EXERCISE GOAL: Scan the data below for lines holding the word "computer", and copy each line found.

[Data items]
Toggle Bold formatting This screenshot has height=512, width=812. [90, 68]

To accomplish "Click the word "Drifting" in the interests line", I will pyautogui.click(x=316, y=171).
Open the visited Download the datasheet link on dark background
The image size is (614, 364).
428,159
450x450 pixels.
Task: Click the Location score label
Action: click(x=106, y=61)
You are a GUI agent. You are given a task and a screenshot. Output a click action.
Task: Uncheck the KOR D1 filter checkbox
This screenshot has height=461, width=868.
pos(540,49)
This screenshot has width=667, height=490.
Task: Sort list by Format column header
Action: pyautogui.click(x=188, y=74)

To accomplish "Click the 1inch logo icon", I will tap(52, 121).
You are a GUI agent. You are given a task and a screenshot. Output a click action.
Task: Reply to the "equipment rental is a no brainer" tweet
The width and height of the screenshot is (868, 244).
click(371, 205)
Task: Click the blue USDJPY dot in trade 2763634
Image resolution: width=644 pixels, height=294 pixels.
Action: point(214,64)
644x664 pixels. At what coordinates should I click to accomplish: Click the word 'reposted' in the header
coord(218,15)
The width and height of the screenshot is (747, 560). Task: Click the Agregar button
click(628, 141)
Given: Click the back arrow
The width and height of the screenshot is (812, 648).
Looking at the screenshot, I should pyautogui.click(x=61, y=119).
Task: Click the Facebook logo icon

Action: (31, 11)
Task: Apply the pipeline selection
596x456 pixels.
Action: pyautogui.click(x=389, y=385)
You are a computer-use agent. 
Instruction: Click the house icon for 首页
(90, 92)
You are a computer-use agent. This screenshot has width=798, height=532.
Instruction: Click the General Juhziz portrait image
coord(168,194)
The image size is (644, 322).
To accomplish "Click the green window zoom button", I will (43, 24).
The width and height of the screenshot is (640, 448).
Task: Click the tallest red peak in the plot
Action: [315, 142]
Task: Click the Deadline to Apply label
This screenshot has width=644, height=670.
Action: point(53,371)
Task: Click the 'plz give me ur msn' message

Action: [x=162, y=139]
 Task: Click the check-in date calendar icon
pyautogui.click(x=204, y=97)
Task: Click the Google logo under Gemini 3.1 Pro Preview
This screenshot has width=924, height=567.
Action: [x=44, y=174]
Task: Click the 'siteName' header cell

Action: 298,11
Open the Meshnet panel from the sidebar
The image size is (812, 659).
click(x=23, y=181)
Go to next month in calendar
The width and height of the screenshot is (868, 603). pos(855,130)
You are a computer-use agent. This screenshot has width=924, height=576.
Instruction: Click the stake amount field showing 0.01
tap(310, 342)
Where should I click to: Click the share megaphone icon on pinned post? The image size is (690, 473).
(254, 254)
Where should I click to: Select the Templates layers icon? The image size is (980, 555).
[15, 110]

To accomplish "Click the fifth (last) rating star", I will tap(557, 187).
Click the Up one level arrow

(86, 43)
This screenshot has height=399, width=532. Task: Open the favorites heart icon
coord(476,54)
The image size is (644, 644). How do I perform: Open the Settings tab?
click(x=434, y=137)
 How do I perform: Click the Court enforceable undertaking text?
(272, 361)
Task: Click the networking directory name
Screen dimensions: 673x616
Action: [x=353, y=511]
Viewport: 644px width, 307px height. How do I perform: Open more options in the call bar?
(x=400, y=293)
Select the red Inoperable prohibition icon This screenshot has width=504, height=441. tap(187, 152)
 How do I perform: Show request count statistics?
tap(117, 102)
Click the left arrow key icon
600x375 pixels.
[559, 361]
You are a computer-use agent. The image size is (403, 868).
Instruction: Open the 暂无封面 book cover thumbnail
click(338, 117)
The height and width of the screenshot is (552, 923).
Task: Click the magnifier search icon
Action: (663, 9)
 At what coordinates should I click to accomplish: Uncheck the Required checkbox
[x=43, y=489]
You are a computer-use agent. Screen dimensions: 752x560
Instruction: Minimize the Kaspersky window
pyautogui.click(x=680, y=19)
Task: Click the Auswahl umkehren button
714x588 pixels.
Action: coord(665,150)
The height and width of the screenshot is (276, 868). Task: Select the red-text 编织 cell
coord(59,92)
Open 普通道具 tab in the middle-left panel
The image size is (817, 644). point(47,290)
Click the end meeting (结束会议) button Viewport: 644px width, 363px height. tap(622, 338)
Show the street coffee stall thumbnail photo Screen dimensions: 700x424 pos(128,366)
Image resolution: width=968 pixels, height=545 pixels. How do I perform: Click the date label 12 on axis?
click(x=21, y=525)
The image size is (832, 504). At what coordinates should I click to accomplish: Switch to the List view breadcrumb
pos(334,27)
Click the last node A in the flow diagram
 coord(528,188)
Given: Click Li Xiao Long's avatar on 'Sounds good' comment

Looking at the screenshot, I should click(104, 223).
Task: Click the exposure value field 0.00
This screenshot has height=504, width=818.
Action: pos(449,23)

SOLUTION FOR THIS PROBLEM:
You are a computer-use agent. 
You are a computer-use agent. This screenshot has width=798, height=532.
You are a computer-use agent. This screenshot has width=924, height=576.
You are a computer-use agent. The image size is (403, 868).
You are a computer-use agent. Screen dimensions: 752x560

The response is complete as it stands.